Records from a data source

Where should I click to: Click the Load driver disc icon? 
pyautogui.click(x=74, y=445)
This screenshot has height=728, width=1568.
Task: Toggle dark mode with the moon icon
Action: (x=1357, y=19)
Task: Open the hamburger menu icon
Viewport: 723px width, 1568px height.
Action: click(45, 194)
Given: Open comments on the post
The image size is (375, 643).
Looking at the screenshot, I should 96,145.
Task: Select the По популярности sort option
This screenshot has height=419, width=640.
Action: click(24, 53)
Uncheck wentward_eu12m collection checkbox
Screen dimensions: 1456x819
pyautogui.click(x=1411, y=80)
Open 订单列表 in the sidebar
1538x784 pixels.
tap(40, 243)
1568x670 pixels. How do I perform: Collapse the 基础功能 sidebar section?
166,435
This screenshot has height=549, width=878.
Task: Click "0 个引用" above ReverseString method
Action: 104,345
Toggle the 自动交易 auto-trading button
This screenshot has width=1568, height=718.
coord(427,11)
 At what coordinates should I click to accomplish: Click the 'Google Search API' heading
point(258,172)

*What you will do:*
Copy the records word for word, starting with the line that contains "1568x670 pixels. How" and continuing through the end of the records, both ends included.

*Result of this exercise:*
1568x670 pixels. How do I perform: Collapse the 基础功能 sidebar section?
166,435
This screenshot has height=549, width=878.
Task: Click "0 个引用" above ReverseString method
Action: 104,345
Toggle the 自动交易 auto-trading button
This screenshot has width=1568, height=718.
coord(427,11)
 At what coordinates should I click to accomplish: Click the 'Google Search API' heading
point(258,172)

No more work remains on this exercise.